═════ Fragmento seleccionado ═════
Todos los sentimientos tienen una razón de ser, incluso aquellos más desagradables, y la culpa es útil, en palabras de Rosa, para poder adaptarnos en la sociedad. No obstante, cuando se llega al extremo de pensar que tenemos que actuar siempre de una forma inmaculada, podemos desencadenar severas consecuencias.
Silvia Congost, psicóloga experta en dependencia emocional y autoestima, opina que es muy importante aprender a gestionar la culpa originada por pensar que le hemos fallado a alguien. Cuando esto ocurre podemos llegar a comportarnos de forma obediente, sumisa y a aceptar que nos castiguen porque creemos que nos lo merecemos. “Se genera una obsesión con que dicha persona recupere la confianza en nosotros y nos olvidamos de nuestras necesidades, centrándonos exclusivamente en las del otro”, concluye Silvia.
═════ Filas extraídas ═════
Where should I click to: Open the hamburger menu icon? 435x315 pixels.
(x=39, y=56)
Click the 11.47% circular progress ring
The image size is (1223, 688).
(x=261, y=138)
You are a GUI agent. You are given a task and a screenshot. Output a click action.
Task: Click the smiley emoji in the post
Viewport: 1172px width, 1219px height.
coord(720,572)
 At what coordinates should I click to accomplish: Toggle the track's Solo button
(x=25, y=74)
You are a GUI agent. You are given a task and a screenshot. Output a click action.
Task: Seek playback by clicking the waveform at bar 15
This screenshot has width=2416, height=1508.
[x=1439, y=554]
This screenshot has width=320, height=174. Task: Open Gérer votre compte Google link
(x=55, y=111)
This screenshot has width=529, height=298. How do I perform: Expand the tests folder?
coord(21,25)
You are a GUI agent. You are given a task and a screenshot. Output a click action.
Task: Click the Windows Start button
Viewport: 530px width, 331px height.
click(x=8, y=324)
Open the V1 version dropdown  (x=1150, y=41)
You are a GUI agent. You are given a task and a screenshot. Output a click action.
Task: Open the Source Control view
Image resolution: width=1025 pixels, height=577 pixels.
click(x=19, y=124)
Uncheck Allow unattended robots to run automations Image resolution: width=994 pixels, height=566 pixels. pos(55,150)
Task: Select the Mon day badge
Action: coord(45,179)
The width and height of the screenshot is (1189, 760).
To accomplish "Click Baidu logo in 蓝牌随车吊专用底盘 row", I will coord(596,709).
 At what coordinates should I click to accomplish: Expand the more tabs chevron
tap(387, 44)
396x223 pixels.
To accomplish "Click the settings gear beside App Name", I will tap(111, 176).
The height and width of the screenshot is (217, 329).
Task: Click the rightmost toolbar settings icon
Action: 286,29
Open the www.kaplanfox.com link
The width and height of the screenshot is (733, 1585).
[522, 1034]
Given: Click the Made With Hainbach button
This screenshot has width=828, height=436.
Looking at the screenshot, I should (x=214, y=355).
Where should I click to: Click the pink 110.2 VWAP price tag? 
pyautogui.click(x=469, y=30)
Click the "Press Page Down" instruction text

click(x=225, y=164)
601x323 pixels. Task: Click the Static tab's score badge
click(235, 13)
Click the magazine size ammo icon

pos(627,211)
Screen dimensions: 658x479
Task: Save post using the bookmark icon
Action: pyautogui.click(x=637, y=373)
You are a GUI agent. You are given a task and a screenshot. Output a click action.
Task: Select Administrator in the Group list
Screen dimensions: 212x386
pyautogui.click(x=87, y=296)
═════
> [Tarea A]
Responde estas preguntas con lo que dice el texto sobre la culpa:
(i) Según Rosa, ¿para qué es útil la culpa?
(ii) ¿En qué es experta la psicóloga Silvia Congost?
(iii) ¿Cómo podemos llegar a comportarnos cuando creemos que le hemos fallado a alguien?
> [Tarea B]
Retoma el texto sobre la culpa y sigue escribiéndolo a partir de su última oración.

> [Respuesta escrita A]
(i) Para poder adaptarnos en la sociedad.
(ii) En dependencia emocional y autoestima.
(iii) De forma obediente y sumisa, y aceptando que nos castiguen porque creemos que lo merecemos.

> [Respuesta escrita B]
Mientras que la denominada culpa adaptativa –es decir aquella que nos hace conscientes de un error desde un punto de vista sano y que nos empuja a pedir perdón y buscar soluciones para reparar ese daño– es muy útil a nivel psicológico, la culpa disfuncional pueden provocar un enorme agotamiento mental. Se trata de bloqueo donde hay un juicio constante y un lenguaje interior lleno de agresividad hacia uno mismo, defiende Tamara Alonso, psicóloga general sanitaria. “Se puede desarrollar un alto perfeccionismo y autoexigencia y también una elevada sensibilidad a la evaluación del otro, viéndose afectada así su autoestima y su bienestar psicológico. Es bastante probable que la persona que se vea envuelta en estas dificultades no deje mostrar su verdadero yo, ya que siempre va a estar en alerta o híper vigilante para evitar dañar al otro, lo que le alejará de su verdadera esencia”, desarrolla la experta.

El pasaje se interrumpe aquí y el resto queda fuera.